Reluctantly, but feeling desperate, I played my trump card -- bribery -- promising him candy
for each successful use of the potty. His eyes gleamed with sweet anticipation, but still, the kid wouldn’t give in.
He began to have terrible stomachaches because he would not allow himself to have a bowel movement. I cried along
with him, but he --quite literally -- continued to hold his own.
Worried that he was poisoning his insides, I
started putting a Pull-up on him every evening at the same time. As soon as it was on, he’d slip quietly into his room
and close the door. Once or twice, I peeked through the door to see what he was doing. He’d place his hands on the foot
of the bed, feet a-straddle as if he were water skiing. Next I’d hear a series of grunts. In a few minutes, he’d
emerge, shame-faced. "Mommy," he’d say, with a telltale aroma trailing him, "I pooed."
I’d let out a heavy, pained sigh and shake my head as if he’d just confessed to crimes against humanity.
As the three-year mark approached, and I saw my son upstaged by other, younger children who pranced proudly to the
potty, I became truly depressed about this maternal failure.

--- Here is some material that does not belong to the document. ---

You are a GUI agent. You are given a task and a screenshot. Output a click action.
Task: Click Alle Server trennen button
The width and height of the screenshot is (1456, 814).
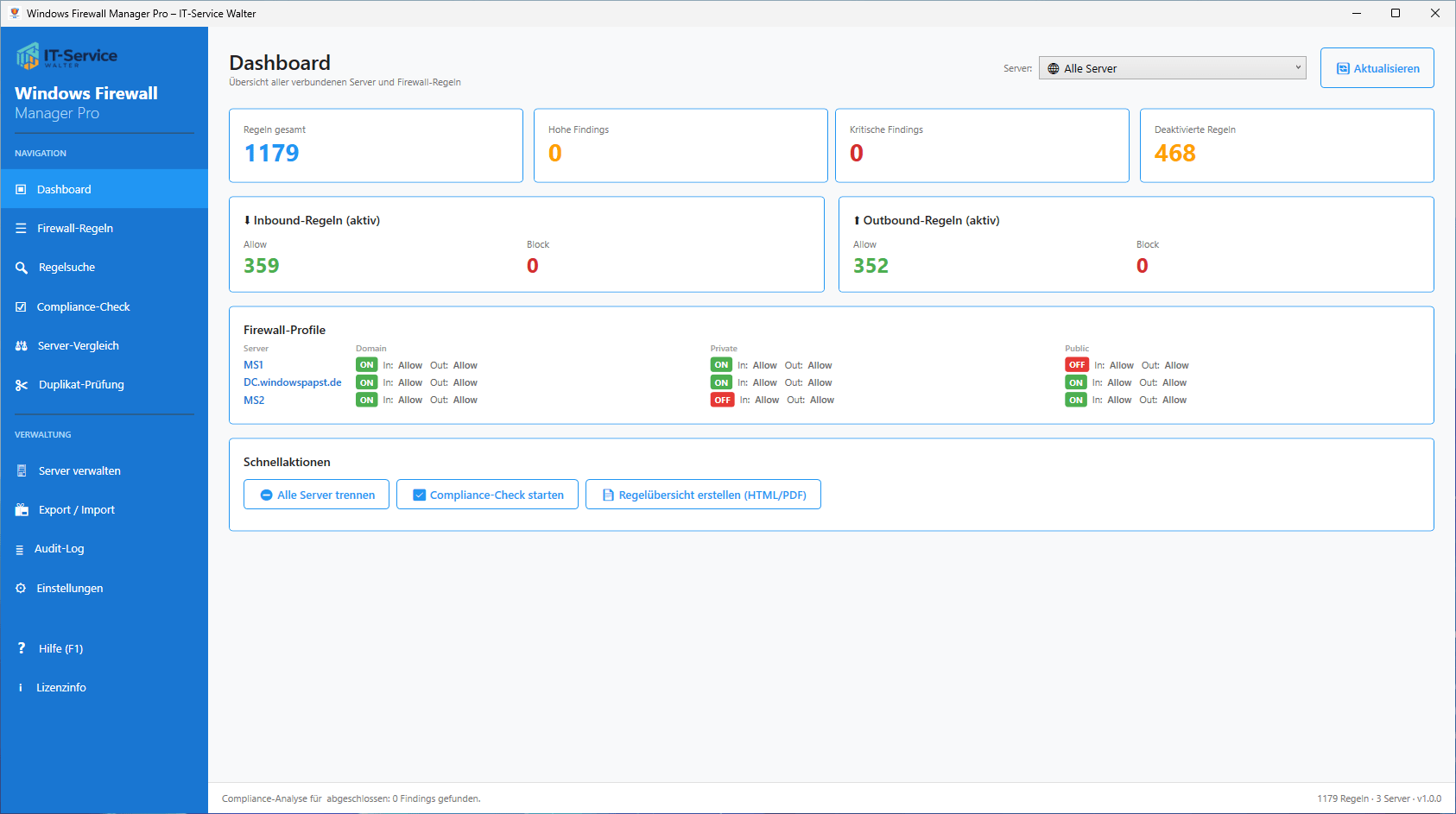(316, 495)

Despondently, I deployed my final weapon. I put away
the potty and bought a large supply of Pull-ups. When my son informed me that he needed to be changed, I acted deliriously
happy, never once even mentioning the toilet and its uses.
After all those agonizing months, this strategy succeeded
in exactly two days. The demon seed I’d previously considered my son started using the toilet as if he’d been
doing it all his life.
Now, more than a year later, I can’t get him out of the bathroom. He has in-depth
conversations with himself or an imaginary friend. (I haven’t quite figured out which) while he’s defecating,
ranging from a soliloquy on the makeup of the solar system to what sounds like a verbal tour of his more interesting body
parts.
Walking by the bathroom one day, I heard him say, "Would you like to see what a penis looks like?"
Dazed, I continued down the hall, wondering what I’d created.
My daughter recently turned two and has never
even seen the potty. When I get out of therapy in another year or so, I will probably try to train her. Or maybe I’ll
just invest in some Huggies -- size XXL.